« La transgression se comporte comme une petite braise jetée dans la savane au gros de la saison sèche : on voit où la flamme prend, mais nul ne sait où elle s’arrêtera », Ahmadou Kourouma, En attendant le vote des bêtes sauvages.
Il existe certains mots qui, une fois prononcés dans certains milieux, déclenchent des réactions immédiates, qu’elles soient de l’adhésion ou de l’indignation. Dites « égalité » ou « république » et le monde laïque s’anime. Dites « communautarisme » ou « fatwa » et il se braque. La vie semble facile quand les convictions sont toujours élevées, nobles et valeureuses. Évidemment, « non à l’islamisme ! », « ils ne passeront pas ! », ainsi que la tolérance, le respect et le pluralisme... Évidemment, la liberté d’expression doit être sans entraves ni conditions.
Bien sûr que je suis Charlie, plus que jamais ! Quelques rumeurs me prêtent des sympathies trotskistes ou surréalistes, et je me retrouve accusé de trahir le manifeste de 1938 « Pour un art révolutionnaire indépendant », signé par Diego Rivera et André Breton, qui a marqué la fondation de la Fédération internationale de l’art révolutionnaire indépendant. Je connais ce texte et il m’a toujours bouleversé, tout comme les écrits de Littérature et révolution. J’admire tout ce qu’il exprime. Les ombres du stalinisme et du fascisme, Trotsky isolé à Coyoacan, la Maison bleue, un monde sans frontières, le tribunal Dewey, et l’effort pour créer une culture libre, en plein cœur du siècle qui vient de mourir. Ce texte a une clarté sans rigidité.

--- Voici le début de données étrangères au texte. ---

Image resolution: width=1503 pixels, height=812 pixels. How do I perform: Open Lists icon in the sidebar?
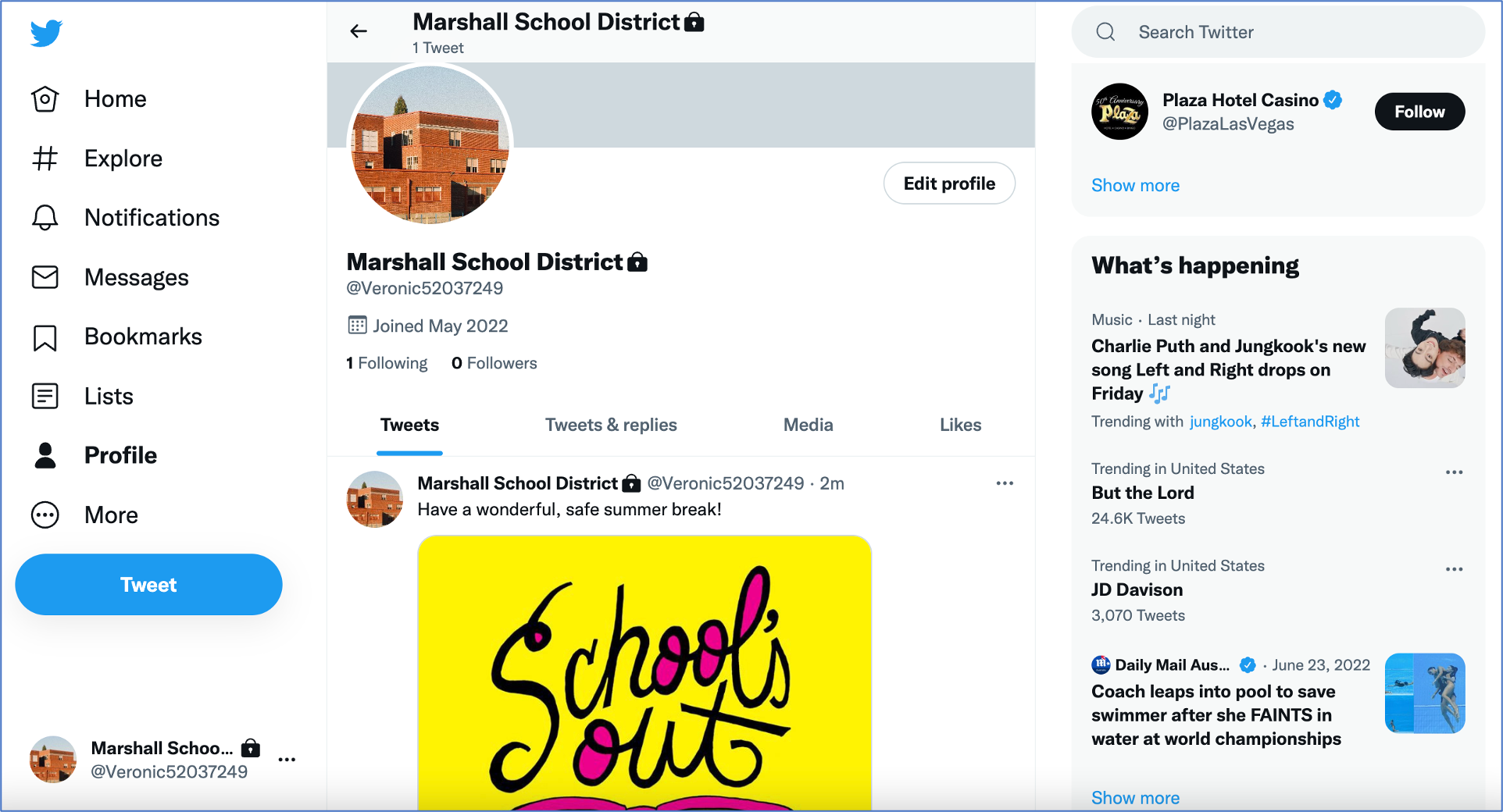(45, 397)
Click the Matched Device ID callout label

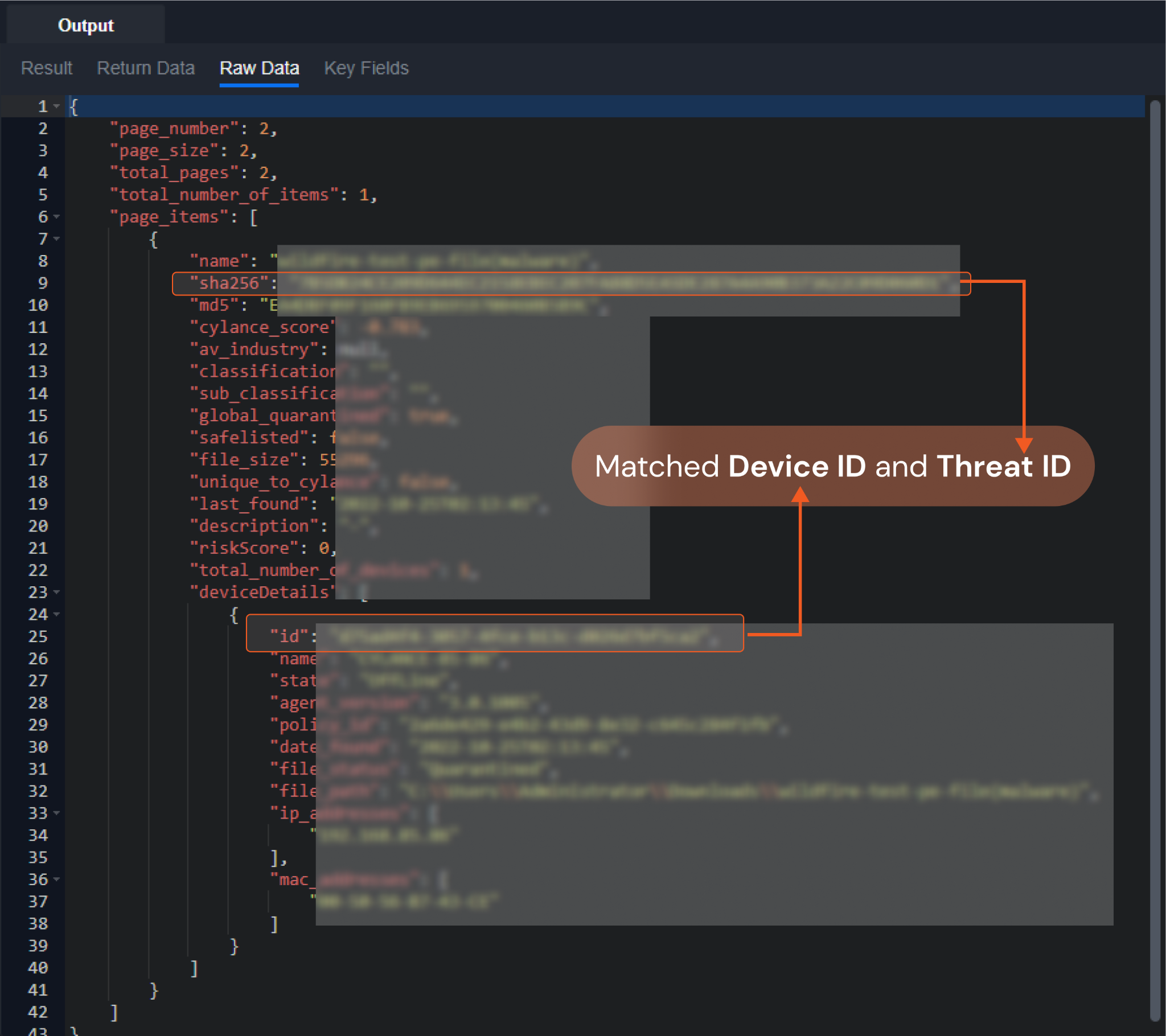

« Toute licence est un art », voilà une idée qui répond à la menace hitlérienne et au stalinisme meurtrier. On se souvient d’ailleurs qu’à l’origine, Breton avait écrit : « Toute licence, sauf contre la révolution prolétarienne. » Mais Trotsky a demandé d’enlever cette restriction, en revendiquant une liberté individuelle totale pour la création intellectuelle, un de ses thèmes de prédilection. Je suis d’accord pour prendre cette proposition au pied de la lettre. Qu’est-ce que cela signifie, en pratique, de défendre un « régime anarchiste » ? Cela implique de ne jamais faire confiance à l’État, de ne pas partager la naïveté d’une partie de la gauche qui lui confie le soin de nous protéger du néolibéralisme destructeur, tout en oubliant que cet État est parfois lui-même responsable de cette violence. Prôner l’anarchisme, c’est refuser toute transition « intermédiaire », car toute attente est porteuse de dangers. C’est l’un des enseignements majeurs de l’histoire révolutionnaire du siècle dernier. Mais une fois cela dit, que fait-on ensuite ? Cela revient-il à considérer que toutes les œuvres se valent ? Faut-il s’abstenir de toute critique, suspendre goûts et répulsions ? Faut-il décider de ne plus parler d’art, de rester silencieux face à la perte de son aura ? Critiquer une œuvre est indispensable, surtout si on refuse qu’elle soit réduite qu’à de la décoration ou à un catéchisme. Oui, les œuvres doivent être discutées, contestées, remises en question. Il est rassurant que certaines continuent de provoquer des remous.
La politique est bien mal en point si elle transforme chaque contradiction en paradoxe. Il faut s’interroger sur les censures qui persistent, celles qui empêchent de nombreuses œuvres de voir le jour ou d’être connues. Plus insidieuses encore, nos propres autocensures : notre manière de rester silencieux, de ne pas nommer ce qui opprime, de ne pas remettre en cause les évidences, de suivre la meute, de se donner bonne conscience, de tricher avec les règles du jeu. On voudrait être certain de ne pas céder à la lâcheté, de ne pas être conformiste et de jouer réellement le jeu de la transgression.